--- Begin ---

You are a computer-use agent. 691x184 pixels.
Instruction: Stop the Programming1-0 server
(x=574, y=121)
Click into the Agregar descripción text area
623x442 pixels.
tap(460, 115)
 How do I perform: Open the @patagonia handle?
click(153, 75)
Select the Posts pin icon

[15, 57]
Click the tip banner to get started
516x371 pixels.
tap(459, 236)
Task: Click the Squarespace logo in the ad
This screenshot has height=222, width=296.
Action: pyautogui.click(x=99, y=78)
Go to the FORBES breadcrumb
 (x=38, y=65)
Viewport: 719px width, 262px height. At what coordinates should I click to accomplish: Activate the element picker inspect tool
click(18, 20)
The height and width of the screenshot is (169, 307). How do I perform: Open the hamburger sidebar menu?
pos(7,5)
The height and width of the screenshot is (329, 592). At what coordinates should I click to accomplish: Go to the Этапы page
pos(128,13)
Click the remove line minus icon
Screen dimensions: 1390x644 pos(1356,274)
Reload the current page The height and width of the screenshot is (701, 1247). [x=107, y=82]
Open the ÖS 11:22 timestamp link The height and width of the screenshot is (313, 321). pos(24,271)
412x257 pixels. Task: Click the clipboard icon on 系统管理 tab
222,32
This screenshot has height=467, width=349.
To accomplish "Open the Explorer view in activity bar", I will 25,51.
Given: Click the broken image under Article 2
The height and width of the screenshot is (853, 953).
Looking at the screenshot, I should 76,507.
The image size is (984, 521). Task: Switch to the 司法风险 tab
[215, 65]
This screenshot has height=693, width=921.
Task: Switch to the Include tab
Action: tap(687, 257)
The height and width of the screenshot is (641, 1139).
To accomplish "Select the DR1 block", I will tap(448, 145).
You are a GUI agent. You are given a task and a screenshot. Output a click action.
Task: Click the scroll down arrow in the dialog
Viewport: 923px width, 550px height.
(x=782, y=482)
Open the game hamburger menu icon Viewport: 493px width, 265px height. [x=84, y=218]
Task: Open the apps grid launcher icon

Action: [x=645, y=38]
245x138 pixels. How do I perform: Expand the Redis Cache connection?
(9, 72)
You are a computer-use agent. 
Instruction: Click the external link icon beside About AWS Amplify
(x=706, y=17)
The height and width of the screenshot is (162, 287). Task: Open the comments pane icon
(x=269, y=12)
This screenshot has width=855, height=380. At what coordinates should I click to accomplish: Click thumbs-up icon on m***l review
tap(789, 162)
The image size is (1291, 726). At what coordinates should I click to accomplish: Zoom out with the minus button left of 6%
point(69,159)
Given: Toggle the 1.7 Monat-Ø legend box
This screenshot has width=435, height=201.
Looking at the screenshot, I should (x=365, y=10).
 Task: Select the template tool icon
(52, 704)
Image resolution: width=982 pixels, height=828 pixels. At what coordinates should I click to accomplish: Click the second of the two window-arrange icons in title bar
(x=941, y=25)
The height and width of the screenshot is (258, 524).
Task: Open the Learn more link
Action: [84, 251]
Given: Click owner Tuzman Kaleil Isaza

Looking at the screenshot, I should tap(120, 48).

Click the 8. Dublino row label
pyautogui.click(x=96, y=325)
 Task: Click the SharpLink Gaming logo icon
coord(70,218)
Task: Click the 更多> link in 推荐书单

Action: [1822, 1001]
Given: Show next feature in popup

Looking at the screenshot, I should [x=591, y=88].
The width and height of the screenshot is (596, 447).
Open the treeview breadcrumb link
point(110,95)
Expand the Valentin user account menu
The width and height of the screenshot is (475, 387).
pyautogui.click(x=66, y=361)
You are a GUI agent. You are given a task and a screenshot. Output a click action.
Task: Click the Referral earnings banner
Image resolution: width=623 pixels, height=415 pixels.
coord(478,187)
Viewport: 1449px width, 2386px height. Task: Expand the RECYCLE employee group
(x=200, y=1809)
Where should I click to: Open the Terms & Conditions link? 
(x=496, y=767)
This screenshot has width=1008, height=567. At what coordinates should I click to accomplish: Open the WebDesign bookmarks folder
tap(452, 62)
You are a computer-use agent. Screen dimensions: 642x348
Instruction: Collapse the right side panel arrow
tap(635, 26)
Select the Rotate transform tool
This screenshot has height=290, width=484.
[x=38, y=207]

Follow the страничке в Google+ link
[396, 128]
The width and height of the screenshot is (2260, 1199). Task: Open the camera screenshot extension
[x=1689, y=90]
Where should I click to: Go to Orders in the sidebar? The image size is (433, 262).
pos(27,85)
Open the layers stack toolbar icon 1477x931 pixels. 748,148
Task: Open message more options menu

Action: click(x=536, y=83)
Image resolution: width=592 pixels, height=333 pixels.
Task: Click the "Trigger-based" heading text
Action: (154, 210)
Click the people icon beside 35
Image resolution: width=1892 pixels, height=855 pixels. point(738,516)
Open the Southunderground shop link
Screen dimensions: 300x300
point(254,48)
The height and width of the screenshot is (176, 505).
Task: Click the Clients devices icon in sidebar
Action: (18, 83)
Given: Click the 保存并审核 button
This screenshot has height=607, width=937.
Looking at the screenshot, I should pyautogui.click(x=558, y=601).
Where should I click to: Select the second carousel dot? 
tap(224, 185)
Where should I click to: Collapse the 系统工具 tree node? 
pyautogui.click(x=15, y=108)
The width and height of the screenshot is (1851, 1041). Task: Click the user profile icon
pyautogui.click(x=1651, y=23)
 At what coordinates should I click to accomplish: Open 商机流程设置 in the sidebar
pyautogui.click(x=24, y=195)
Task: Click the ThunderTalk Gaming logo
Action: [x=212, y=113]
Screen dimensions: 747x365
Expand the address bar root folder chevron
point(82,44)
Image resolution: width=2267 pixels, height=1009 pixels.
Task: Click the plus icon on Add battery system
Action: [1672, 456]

--- End ---

# Stated task
Copy the material above verbatim, starting at the line that contains "Click into the Agregar descripción text area" and ending at the line that contains "will tap(448, 145).".

# Reply
Click into the Agregar descripción text area
623x442 pixels.
tap(460, 115)
 How do I perform: Open the @patagonia handle?
click(153, 75)
Select the Posts pin icon

[15, 57]
Click the tip banner to get started
516x371 pixels.
tap(459, 236)
Task: Click the Squarespace logo in the ad
This screenshot has height=222, width=296.
Action: pyautogui.click(x=99, y=78)
Go to the FORBES breadcrumb
 (x=38, y=65)
Viewport: 719px width, 262px height. At what coordinates should I click to accomplish: Activate the element picker inspect tool
click(18, 20)
The height and width of the screenshot is (169, 307). How do I perform: Open the hamburger sidebar menu?
pos(7,5)
The height and width of the screenshot is (329, 592). At what coordinates should I click to accomplish: Go to the Этапы page
pos(128,13)
Click the remove line minus icon
Screen dimensions: 1390x644 pos(1356,274)
Reload the current page The height and width of the screenshot is (701, 1247). [x=107, y=82]
Open the ÖS 11:22 timestamp link The height and width of the screenshot is (313, 321). pos(24,271)
412x257 pixels. Task: Click the clipboard icon on 系统管理 tab
222,32
This screenshot has height=467, width=349.
To accomplish "Open the Explorer view in activity bar", I will 25,51.
Given: Click the broken image under Article 2
The height and width of the screenshot is (853, 953).
Looking at the screenshot, I should 76,507.
The image size is (984, 521). Task: Switch to the 司法风险 tab
[215, 65]
This screenshot has height=693, width=921.
Task: Switch to the Include tab
Action: tap(687, 257)
The height and width of the screenshot is (641, 1139).
To accomplish "Select the DR1 block", I will tap(448, 145).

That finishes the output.